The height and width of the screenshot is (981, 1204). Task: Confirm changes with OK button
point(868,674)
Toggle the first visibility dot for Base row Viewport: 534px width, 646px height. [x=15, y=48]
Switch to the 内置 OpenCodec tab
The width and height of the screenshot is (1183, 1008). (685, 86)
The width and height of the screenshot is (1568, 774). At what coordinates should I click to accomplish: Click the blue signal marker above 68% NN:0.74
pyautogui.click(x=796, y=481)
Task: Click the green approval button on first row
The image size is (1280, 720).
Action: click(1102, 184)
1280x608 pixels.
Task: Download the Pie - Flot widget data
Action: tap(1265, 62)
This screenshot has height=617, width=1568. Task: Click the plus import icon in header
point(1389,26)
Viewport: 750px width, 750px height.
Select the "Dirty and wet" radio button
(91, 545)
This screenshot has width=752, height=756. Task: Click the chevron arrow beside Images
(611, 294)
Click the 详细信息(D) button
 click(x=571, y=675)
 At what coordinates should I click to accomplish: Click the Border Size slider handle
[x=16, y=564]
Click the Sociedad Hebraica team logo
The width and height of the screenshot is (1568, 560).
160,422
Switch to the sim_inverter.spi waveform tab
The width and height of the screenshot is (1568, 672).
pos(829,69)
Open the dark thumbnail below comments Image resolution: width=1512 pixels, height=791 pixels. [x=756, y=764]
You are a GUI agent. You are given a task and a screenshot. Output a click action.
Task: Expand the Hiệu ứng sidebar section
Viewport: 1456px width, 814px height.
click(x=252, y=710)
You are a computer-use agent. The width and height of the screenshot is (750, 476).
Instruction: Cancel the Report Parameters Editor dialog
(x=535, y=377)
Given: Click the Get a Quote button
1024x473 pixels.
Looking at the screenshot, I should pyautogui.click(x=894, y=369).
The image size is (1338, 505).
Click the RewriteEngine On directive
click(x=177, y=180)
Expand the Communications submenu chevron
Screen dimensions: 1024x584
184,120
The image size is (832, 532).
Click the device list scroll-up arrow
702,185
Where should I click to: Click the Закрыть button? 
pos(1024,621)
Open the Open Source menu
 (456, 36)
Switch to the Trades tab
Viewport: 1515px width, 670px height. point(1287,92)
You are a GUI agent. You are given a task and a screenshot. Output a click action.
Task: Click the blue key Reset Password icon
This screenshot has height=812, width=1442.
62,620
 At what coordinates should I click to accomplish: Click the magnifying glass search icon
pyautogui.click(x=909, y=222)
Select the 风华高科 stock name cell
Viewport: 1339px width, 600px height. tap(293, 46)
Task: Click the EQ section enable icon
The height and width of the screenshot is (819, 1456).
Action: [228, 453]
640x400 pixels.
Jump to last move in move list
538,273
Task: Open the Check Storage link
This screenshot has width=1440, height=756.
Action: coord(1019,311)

====

**Your goal:**
Start printing at the line with "640x400 pixels." and stop after the final line of the listing above, keeping every line exact.

**Solution for this problem:**
640x400 pixels.
Jump to last move in move list
538,273
Task: Open the Check Storage link
This screenshot has width=1440, height=756.
Action: coord(1019,311)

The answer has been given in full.